Tuesday, May 10, 2016
Kids Learn the Darndest Things About Property Law
I am in recovery.
Recovery from spending two back-to-back weekends chaperoning eight-year-old girl sleepovers.
During the last weekend of April, I took my daughter and her Brownie Troop camping. Sure, thirteen little ones look cute standing on the dock making funny faces after fishing, but at 3pm when the heavens open and you are standing amid a rain storm with a group of screaming second graders, they are not quite as adorable. Or when 2am rolls around and the girls are like whac-a-moles—you get one in the tent in her sleeping bag and another one pops up. Again, not the precious angels shown here.
The next weekend (aka three days ago), my daughter had a sleep over to celebrate her eighth birthday. There were games, there were ice cream sundaes, there were high-pitched squeals. There was staying up until the wee hours of the morning to make sure the girls stayed down all night, and there was waking up before sunrise because, well, the girls were up and I like the downstairs of my house too much to let them have unsupervised control over it for any lengthy period of time.
While chaperoning these weekends of elementary school bliss, I realized that I could teach the better part of my 1L property class to the girls using the experiences they were having. It was a real life, in the moment type of class a la Jerry’s field class at the University of Idaho. It was, in the words of Tony the Tiger, grrrrrrrrrrrrrrrrrrrrrrrrrrrrrrrreat.

### Challenge
In the sleepover post, why did the author get up before sunrise during the birthday sleepover? The entries that follow come from a separate source.

### Dataset excerpts
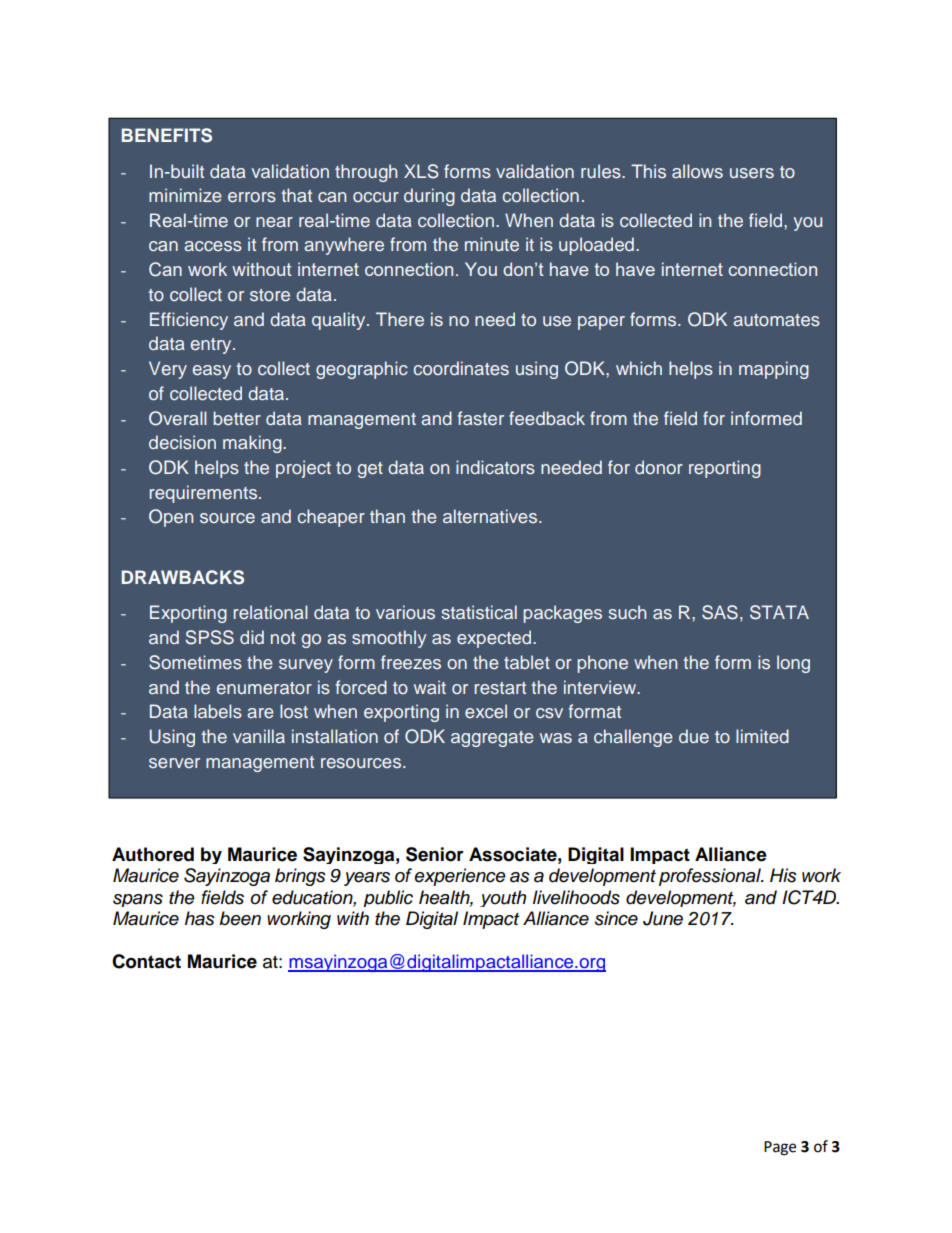 This page has height=1233, width=952. Describe the element at coordinates (780, 1148) in the page. I see `Page` at that location.
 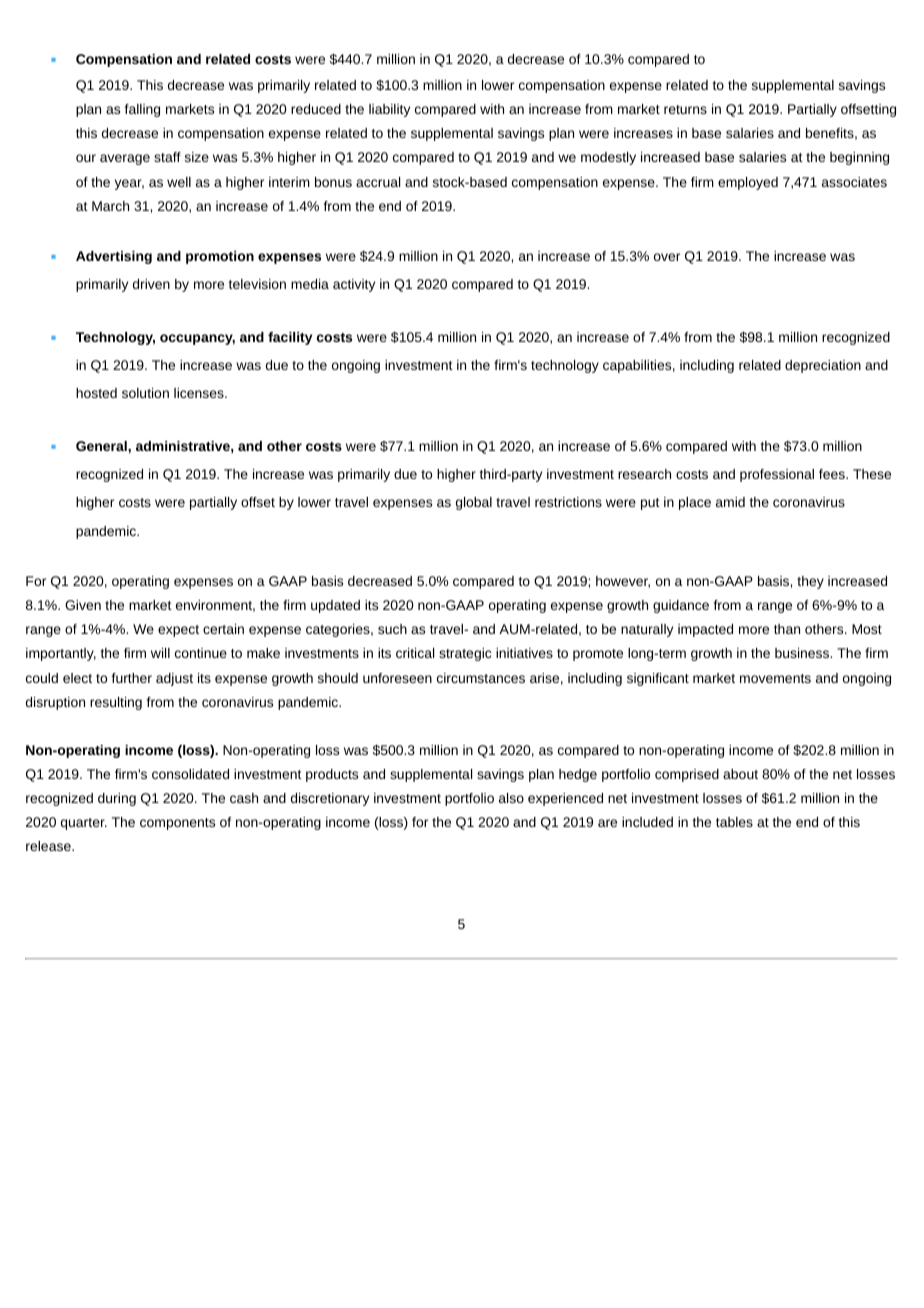 I want to click on liability, so click(x=389, y=110).
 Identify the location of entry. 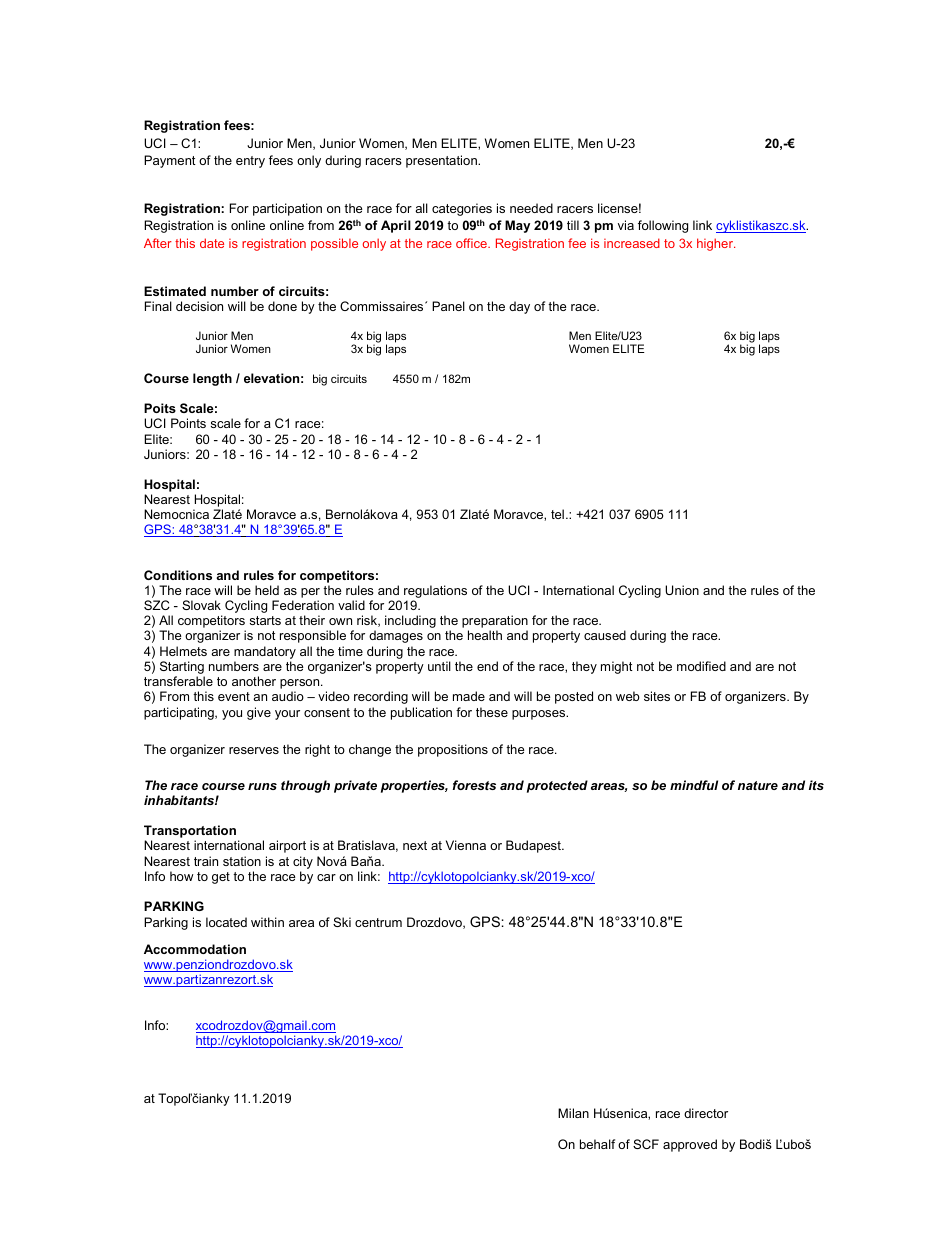
(250, 162).
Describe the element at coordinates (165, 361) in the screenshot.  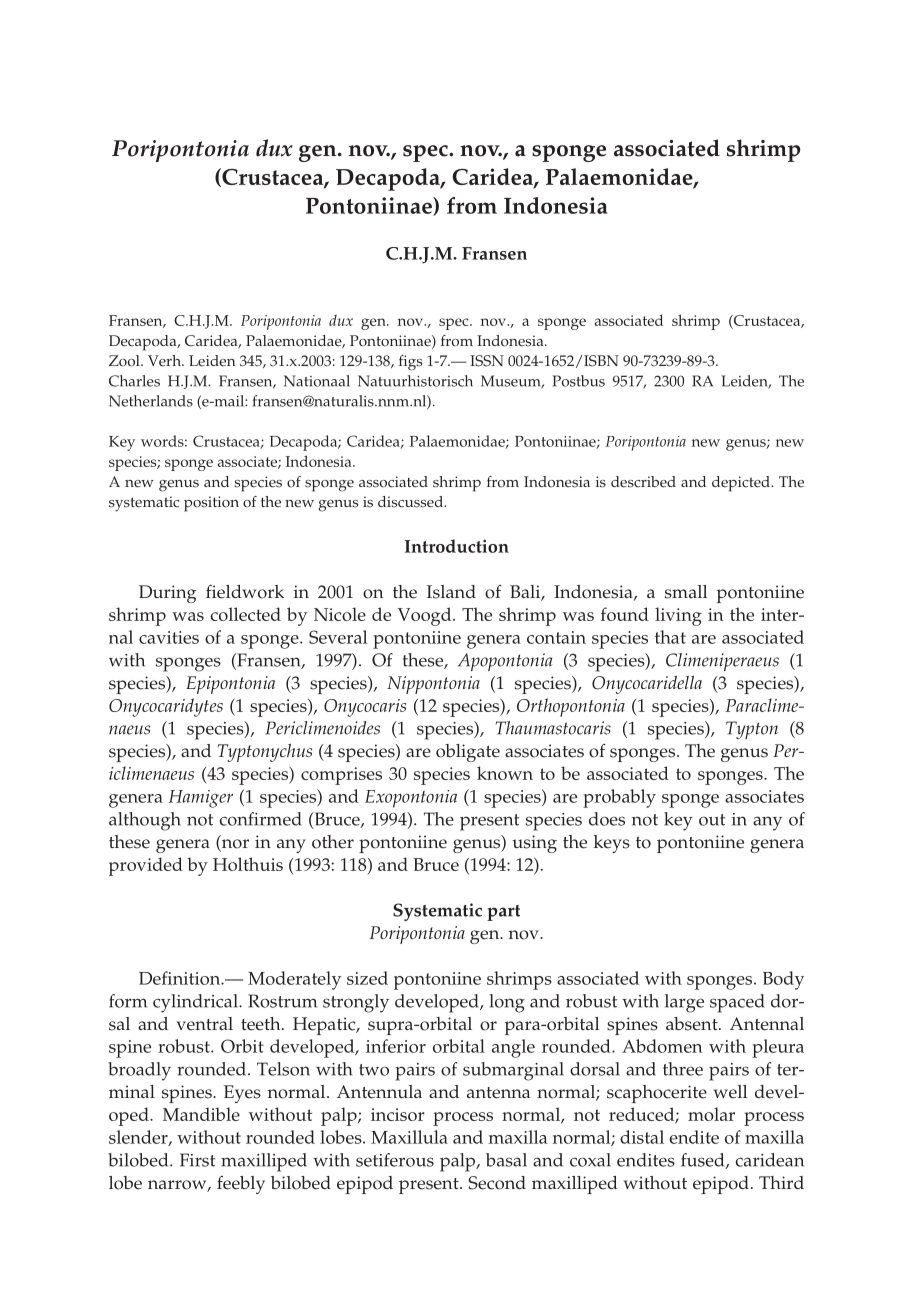
I see `Verh` at that location.
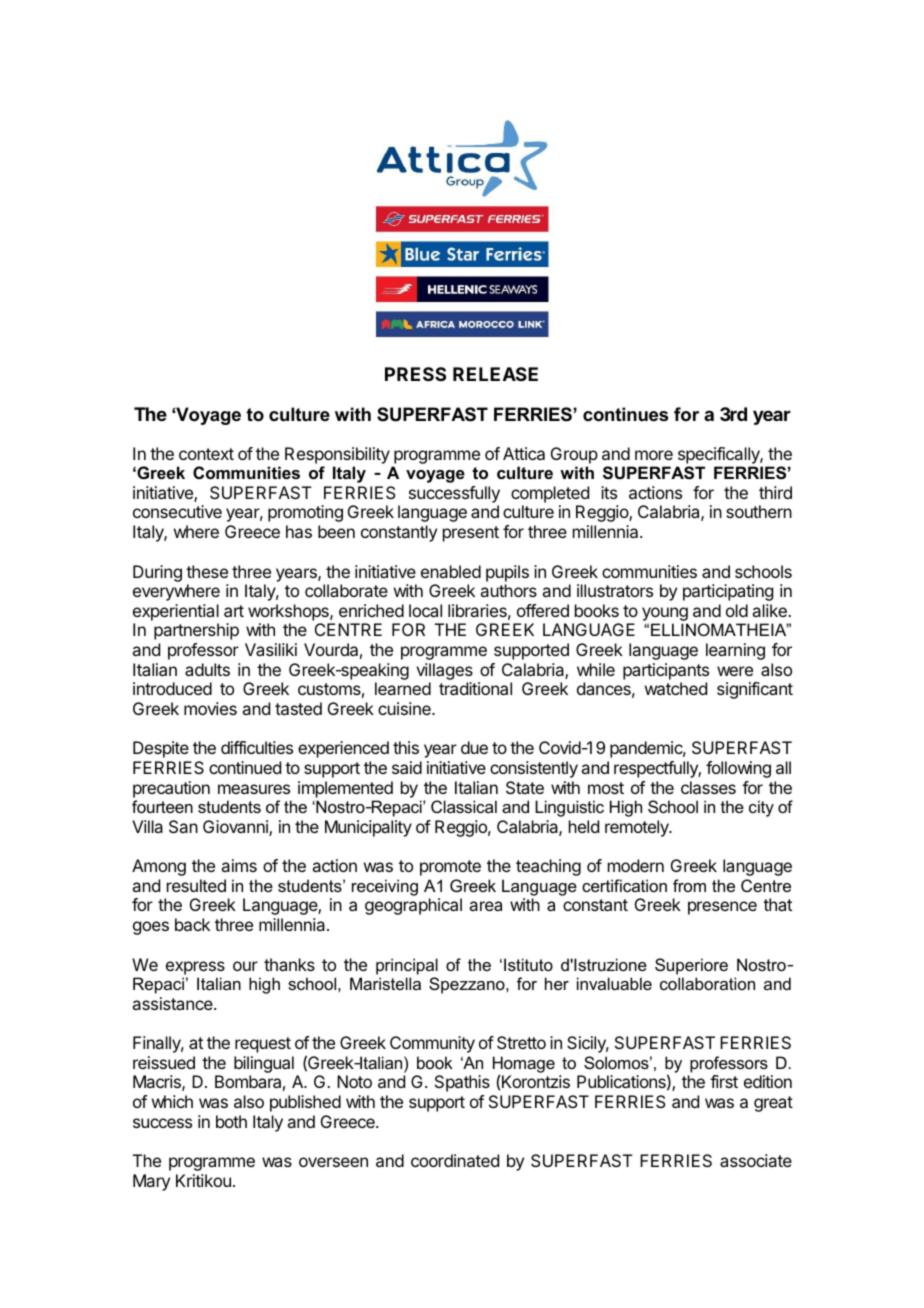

### Written response
The girls were already awake, and the author liked the downstairs of the house too much to leave them in unsupervised control of it for any length of time.